*** DATA FOR REVIEW Section Begins ***

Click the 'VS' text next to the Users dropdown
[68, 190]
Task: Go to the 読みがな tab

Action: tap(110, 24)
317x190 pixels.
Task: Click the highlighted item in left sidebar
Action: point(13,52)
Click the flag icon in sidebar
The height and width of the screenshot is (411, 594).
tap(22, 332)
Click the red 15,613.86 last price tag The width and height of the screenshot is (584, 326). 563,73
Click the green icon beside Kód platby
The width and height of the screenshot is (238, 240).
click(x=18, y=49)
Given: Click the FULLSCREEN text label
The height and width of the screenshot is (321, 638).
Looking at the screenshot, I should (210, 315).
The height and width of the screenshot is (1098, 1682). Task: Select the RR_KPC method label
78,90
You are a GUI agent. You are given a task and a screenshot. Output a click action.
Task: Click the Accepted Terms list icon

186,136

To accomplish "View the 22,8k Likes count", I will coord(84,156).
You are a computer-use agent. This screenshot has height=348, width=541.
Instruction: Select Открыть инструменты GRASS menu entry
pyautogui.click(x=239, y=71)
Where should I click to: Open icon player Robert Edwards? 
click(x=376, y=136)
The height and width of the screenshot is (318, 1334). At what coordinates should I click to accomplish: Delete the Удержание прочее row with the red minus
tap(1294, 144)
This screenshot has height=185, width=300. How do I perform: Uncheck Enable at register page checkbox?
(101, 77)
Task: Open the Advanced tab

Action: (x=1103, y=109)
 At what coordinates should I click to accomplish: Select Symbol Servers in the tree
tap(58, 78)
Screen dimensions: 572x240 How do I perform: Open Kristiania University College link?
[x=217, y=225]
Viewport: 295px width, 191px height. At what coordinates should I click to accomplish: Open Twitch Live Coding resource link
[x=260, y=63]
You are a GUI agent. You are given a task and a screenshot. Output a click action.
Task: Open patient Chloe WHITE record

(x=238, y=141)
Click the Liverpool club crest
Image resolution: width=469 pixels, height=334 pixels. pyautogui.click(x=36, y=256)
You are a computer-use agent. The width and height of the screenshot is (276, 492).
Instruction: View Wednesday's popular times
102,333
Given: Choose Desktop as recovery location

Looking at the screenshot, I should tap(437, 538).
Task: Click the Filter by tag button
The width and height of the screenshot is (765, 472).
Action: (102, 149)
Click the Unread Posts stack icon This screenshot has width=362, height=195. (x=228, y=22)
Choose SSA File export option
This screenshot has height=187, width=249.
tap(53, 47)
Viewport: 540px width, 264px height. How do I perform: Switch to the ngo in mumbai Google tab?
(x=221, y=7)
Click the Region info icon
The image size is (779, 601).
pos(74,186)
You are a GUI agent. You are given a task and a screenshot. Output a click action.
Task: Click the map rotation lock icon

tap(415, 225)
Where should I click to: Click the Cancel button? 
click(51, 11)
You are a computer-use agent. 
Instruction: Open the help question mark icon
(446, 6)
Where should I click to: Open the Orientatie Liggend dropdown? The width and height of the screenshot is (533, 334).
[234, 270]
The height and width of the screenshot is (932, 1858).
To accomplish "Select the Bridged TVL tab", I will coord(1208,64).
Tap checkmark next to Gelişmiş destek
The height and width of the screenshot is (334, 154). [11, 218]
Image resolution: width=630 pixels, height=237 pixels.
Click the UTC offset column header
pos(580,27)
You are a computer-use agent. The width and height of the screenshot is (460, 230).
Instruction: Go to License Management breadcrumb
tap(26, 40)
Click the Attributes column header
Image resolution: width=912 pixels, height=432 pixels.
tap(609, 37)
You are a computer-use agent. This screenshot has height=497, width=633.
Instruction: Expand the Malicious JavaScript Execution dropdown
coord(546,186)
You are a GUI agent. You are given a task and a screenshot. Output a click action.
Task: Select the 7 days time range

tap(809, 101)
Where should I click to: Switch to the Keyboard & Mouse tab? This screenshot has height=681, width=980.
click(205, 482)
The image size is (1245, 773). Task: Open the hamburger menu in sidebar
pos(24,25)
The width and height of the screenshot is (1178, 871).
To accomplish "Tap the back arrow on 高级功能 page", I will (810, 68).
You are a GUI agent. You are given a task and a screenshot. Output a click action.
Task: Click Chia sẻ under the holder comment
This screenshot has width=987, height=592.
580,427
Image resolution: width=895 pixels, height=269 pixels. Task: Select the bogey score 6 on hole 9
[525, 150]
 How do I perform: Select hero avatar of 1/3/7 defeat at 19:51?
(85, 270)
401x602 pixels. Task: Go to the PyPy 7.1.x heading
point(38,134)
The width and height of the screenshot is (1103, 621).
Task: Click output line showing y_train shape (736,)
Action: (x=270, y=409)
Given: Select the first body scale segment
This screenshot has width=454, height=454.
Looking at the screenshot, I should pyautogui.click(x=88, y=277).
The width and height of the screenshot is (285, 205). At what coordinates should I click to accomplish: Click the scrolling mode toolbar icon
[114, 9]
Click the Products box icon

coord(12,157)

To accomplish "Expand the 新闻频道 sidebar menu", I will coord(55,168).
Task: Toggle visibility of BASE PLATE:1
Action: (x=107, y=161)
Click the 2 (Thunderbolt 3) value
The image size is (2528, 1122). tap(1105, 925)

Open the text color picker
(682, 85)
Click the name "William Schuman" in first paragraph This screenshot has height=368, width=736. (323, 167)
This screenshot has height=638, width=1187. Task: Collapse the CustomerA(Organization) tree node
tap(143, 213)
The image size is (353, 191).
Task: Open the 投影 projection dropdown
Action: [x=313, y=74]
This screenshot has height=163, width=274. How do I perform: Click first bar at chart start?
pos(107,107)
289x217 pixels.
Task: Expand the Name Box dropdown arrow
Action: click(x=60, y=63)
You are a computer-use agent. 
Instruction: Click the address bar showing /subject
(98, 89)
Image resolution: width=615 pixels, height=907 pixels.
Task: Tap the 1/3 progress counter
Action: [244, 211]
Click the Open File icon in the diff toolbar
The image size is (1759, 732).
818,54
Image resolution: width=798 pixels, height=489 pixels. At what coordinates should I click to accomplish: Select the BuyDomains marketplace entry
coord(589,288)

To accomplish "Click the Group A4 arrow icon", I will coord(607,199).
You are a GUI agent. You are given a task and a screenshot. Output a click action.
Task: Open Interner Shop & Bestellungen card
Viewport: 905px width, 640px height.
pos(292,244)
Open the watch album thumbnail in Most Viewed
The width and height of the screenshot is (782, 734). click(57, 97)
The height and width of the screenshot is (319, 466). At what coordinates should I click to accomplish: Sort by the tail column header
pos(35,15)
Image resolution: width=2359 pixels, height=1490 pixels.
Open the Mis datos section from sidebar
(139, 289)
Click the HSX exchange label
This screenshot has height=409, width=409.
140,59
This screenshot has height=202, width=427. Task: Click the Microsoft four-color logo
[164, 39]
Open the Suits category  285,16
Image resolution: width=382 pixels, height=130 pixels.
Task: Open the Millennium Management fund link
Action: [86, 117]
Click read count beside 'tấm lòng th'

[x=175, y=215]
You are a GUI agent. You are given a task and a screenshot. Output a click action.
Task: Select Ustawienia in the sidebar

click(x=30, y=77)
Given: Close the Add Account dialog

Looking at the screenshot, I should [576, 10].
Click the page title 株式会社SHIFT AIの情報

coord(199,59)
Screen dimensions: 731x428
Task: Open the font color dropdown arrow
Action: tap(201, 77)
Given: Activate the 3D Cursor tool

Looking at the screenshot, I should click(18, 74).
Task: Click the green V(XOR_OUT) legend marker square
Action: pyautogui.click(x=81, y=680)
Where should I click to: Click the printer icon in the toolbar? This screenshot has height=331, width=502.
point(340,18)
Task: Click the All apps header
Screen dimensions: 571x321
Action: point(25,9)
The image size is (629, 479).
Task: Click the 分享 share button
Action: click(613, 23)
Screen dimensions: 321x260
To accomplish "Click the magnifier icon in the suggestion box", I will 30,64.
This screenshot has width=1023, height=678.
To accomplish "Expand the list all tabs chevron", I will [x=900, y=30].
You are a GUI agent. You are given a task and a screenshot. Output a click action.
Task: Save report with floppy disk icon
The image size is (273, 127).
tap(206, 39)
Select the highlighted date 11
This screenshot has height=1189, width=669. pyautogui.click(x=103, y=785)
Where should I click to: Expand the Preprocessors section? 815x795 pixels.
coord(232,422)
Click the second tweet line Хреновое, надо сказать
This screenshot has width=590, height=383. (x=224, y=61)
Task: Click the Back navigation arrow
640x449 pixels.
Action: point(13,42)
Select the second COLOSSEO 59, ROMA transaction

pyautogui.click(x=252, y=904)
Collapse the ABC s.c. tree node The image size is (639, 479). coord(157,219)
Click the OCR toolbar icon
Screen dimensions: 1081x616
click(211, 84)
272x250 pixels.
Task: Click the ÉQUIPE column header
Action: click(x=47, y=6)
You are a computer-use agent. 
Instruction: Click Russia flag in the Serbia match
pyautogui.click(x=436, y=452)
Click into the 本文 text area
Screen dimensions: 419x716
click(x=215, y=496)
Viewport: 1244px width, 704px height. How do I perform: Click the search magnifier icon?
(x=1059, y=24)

*** DATA FOR REVIEW Section Ends ***

> WORK ITEM: Of the lines above, show those in which "computer" appears.

> SOLVED EXERCISE:
You are a computer-use agent. This screenshot has height=348, width=541.
You are a computer-use agent. The width and height of the screenshot is (276, 492).
You are a computer-use agent. 
You are a computer-use agent. The width and height of the screenshot is (460, 230).
You are a computer-use agent. This screenshot has height=497, width=633.
You are a computer-use agent. 
You are a computer-use agent. 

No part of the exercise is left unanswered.